Mais, loin de se déjuger, le gouvernement fait de son impopularité une impunité. Etrange comportement ! Puisque rien ne l'atteint, ni les désastres électoraux, ni les mouvements de rue, ni la vindicte sociale, ni même les sarcasmes, le gouvernement considère qu'il peut accélérer le rythme, forcer l'allure et aller plus loin encore dans les régressions et les remises en cause d'acquis sociaux.

En cette année 2005, il n'y a pas d'élections décisives, alors le gouvernement a voulu engager un mouvement de privatisation, de précarisation et même de punition d'un bon nombre de Français :
     La privatisation est partout.
    Chaque fois qu'il y a un profit qui pourrait revenir à l'Etat, il est redonné au marché : EDF, Gaz de France, et bientôt AREVA, c'est-à-dire la filière même de l'énergie bradée pour permettre à l'Etat de finir ses fins de mois.

     La précarisation, ensuite, à travers la remise en cause –étape par étape- du droit du travail. Et les 35 heures ne sont qu'une façon d'y parvenir car, il ne s'agit rien de moins que de remettre en cause les règles de la négociation collective et des droits des salariés.
     La punition, enfin : punition des fonctionnaires - supposés mal voter - punition des collectivités locales - supposées mal agir -, punition des salariés - supposés mal comprendre les réformes qu'on leur propose et à qui on consent de travailler plus pour ne pas gagner d'avantage.

La France va mal au plan social

Beaucoup se taisent : les plus démunis, les plus faibles, les plus fragiles, les plus âgés ou les plus jeunes.
D'autres portent en revanche des revendications. Elles ne sont pas faciles à exprimer. Ils ne trouvent plus dans le dialogue social matière à formaliser leur colère ou leurs droits. Alors, ils vont chercher dans la rue ce qu'ils ne trouvent plus dans les palais officiels. Pêle-mêle, chercheurs, médecins généralistes, cheminots, postiers, infirmières, salariés du privé se mobilisent alors même qu'ils ont le souvenir des grèves de 2003, mais ils se mettent en lutte non pas pour eux-mêmes, mais pour le service public, pour l'intérêt général, pour les droits de tous.

Nous devons être, nous les socialistes, non pas derrière ces mouvements comme pour les inspirer –ce n'est pas notre rôle, ce n'est pas notre place, les organisations syndicales sont là et c'est leur légitimité pour agir, mais nous devons soutenir ces actions. Et, le 5 février, puisqu'il y aura une grande manifestation, des grandes
mobilisations partout en France, nous devons prendre là aussi nos responsabilités en allant dans les cortèges –et les élus avec leur écharpe-pour soutenir ces revendications, ces aspirations et ces attentes légitimes.

Le 5 février est un mouvement pour défendre les 35 heures et l'emploi.
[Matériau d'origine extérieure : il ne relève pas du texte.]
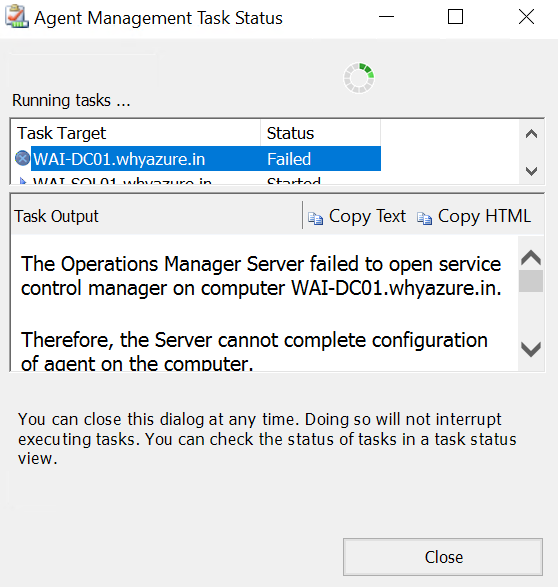Click task list scroll down arrow
558x587 pixels.
tap(531, 171)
Et si nous devons le soutenir, ce n'est pas parce que ce serait une grande réforme de la gauche –- ela ne suffit pas. Ce n'est pas seulement parce que ce serait une mesure emblématique du gouvernement Jospin –ce fut en effet un acte important de la majorité précédente.

Ce n'est pas seulement parce que les 35 heures sont un acquis social auquel les salariés sont attachés. SI nous devons être mobilisés et prendre nos responsabilité, c'est parce que ce qui est en cause, c'est le démantèlement du droit du travail sans la moindre liberté pour les salariés. Ce qui est en cause, c'est le bouleversement de la négociation collective, sans la moindre initiative individuelle pour le salarié, et ce qui est en cause, enfin, c'est à travers l'abandon des 35 heures l'aggravation du chômage, sans amélioration du pouvoir d'achat.

Ernest-Antoine Sellière, qui a le mérite de dire tout haut ce que le gouvernement pense tout bas, et d'annoncer tout fort ce que le gouvernement fait bassement tout bas, disait donc qu'avec la fin des 35 heures la France sera, enfin, dans un autre monde.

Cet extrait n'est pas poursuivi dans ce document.